> TASK REQUIREMENTS
Search the records below for the word "email". Pull out each line that has it.

Dataset entries:
------------

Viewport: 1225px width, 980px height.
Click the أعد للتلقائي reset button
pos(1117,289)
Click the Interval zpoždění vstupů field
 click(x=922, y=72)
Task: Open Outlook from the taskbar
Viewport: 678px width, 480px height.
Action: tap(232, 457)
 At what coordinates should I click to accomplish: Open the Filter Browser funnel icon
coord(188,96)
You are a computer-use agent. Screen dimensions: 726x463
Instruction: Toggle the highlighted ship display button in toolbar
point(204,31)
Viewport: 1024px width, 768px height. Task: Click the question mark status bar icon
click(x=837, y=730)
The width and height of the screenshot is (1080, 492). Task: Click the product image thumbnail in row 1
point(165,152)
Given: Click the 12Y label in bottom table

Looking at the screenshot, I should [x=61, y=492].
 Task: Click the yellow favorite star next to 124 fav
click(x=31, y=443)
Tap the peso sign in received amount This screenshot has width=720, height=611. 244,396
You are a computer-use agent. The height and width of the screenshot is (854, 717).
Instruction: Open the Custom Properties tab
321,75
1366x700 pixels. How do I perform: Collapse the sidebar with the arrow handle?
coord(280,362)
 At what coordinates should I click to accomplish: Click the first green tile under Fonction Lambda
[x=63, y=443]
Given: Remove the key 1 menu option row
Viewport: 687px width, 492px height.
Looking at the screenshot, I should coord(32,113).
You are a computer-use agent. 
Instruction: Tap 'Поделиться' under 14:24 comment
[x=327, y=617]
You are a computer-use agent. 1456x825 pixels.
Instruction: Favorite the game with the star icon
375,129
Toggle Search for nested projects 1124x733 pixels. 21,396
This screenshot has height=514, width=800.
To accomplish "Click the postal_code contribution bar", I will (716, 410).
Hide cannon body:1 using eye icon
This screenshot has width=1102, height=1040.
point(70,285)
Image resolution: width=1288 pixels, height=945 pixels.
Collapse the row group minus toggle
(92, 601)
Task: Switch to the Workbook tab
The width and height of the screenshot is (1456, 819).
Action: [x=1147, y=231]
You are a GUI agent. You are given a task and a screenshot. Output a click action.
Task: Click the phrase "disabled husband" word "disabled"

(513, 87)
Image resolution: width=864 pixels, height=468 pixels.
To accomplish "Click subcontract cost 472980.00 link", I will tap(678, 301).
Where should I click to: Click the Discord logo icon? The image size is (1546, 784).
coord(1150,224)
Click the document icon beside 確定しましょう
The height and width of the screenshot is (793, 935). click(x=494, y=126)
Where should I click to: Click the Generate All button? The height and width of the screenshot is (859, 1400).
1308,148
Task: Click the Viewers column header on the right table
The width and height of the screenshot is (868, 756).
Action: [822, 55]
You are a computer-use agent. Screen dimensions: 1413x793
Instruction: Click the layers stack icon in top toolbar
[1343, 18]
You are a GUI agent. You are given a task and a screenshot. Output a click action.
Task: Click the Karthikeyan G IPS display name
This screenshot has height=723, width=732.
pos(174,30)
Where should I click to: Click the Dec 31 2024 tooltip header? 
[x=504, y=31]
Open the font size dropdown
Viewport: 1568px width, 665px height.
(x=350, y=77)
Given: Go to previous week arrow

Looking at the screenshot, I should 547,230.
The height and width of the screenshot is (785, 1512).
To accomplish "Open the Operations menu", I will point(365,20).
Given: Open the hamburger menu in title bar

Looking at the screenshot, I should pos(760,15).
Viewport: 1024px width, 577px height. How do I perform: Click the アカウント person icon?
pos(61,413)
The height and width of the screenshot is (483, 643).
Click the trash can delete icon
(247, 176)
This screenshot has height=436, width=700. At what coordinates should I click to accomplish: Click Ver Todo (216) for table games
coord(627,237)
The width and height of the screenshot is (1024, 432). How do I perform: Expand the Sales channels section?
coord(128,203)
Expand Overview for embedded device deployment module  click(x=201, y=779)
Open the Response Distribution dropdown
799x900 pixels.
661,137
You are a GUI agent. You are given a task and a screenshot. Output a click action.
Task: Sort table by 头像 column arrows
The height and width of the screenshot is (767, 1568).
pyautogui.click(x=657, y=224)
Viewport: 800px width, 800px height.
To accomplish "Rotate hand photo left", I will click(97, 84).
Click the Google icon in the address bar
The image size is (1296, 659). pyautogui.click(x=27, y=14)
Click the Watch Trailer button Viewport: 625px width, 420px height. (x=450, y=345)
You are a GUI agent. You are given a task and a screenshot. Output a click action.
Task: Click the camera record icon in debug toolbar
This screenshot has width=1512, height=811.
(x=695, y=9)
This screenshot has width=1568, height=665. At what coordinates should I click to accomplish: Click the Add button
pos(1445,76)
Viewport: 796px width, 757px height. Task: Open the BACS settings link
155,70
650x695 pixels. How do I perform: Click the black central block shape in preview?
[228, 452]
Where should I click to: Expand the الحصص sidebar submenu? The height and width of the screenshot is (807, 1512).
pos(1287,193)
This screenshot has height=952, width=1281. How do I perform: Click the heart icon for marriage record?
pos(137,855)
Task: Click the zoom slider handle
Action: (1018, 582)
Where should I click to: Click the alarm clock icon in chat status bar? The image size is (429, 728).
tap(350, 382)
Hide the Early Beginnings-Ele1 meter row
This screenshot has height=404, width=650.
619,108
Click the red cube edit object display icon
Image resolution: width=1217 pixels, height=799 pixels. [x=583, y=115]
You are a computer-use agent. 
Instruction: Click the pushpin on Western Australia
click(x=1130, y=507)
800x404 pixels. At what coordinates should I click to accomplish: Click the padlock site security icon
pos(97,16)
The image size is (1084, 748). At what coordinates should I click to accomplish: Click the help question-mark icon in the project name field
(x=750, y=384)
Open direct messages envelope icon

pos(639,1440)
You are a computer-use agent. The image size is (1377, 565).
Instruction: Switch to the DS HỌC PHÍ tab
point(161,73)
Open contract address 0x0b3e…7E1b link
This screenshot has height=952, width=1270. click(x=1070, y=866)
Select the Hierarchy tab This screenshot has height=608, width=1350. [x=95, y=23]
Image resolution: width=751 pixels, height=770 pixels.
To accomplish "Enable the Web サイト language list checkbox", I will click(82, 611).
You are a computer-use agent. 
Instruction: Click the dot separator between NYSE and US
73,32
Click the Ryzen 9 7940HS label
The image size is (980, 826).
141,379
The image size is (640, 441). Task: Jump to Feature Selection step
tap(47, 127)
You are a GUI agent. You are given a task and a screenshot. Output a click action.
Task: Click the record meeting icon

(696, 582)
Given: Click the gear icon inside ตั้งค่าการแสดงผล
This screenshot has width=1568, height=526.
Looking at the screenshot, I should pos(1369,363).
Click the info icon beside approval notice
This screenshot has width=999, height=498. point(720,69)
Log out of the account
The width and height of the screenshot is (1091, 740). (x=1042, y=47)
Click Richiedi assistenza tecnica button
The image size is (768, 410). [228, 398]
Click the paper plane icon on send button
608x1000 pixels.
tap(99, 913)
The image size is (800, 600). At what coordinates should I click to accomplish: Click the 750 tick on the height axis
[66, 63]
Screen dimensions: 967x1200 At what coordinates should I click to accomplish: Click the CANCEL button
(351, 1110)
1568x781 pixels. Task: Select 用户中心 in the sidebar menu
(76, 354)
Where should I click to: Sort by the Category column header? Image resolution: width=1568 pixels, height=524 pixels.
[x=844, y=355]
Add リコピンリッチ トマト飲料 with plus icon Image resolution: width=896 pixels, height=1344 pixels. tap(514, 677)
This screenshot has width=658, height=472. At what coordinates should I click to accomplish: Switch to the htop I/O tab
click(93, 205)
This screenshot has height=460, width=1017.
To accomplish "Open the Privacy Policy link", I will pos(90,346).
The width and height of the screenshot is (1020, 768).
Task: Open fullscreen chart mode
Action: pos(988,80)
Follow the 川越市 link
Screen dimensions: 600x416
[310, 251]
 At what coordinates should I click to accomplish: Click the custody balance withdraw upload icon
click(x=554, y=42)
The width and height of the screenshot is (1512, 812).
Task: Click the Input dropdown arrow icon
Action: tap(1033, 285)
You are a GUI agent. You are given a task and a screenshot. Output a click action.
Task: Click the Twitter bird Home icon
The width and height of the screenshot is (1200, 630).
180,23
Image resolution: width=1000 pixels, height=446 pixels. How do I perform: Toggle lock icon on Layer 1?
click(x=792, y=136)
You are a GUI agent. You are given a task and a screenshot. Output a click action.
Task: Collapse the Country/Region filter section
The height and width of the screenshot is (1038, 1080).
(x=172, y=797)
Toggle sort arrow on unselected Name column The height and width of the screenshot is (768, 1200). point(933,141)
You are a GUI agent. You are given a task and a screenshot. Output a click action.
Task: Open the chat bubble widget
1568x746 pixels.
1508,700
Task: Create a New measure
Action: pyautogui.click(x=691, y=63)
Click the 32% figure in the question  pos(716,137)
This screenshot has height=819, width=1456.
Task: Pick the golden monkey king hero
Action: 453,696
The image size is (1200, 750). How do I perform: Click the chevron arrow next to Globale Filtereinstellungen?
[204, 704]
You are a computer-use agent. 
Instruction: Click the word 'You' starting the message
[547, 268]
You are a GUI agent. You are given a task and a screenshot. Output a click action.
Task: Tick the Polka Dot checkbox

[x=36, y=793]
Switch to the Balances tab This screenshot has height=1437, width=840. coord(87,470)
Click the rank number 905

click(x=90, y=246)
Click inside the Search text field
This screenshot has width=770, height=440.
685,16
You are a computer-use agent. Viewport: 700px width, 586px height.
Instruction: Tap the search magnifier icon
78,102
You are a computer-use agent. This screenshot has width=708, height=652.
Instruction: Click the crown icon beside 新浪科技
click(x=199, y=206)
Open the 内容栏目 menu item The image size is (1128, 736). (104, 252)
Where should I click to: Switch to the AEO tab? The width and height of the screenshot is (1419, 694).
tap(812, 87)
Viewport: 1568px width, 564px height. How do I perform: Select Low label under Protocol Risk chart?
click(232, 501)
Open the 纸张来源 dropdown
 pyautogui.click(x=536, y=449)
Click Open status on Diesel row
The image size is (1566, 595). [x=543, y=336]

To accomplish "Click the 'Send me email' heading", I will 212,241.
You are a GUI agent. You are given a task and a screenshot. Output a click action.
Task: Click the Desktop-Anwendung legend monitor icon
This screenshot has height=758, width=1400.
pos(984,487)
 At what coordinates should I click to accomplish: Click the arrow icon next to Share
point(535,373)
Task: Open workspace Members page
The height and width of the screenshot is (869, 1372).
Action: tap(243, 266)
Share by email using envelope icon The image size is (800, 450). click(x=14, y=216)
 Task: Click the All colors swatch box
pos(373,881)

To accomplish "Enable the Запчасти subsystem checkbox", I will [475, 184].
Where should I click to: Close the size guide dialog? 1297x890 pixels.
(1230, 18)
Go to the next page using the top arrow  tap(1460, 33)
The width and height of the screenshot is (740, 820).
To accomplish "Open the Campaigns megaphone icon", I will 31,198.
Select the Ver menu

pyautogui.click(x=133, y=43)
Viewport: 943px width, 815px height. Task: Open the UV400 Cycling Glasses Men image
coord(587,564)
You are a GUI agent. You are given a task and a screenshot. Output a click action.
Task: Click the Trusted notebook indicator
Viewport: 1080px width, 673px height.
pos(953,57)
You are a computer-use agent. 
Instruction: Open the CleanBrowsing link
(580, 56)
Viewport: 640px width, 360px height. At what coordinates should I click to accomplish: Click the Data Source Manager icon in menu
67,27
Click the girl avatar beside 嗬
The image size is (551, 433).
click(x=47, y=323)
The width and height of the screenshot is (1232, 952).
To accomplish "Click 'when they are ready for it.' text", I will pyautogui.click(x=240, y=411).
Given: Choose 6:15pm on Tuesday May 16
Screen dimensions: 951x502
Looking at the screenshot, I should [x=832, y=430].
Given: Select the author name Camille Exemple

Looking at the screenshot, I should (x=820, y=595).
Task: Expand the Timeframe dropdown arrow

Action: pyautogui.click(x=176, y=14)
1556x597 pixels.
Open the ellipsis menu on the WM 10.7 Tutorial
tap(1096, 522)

------------

> TASK RESULT
To accomplish "Click the 'Send me email' heading", I will 212,241.
Share by email using envelope icon The image size is (800, 450). click(x=14, y=216)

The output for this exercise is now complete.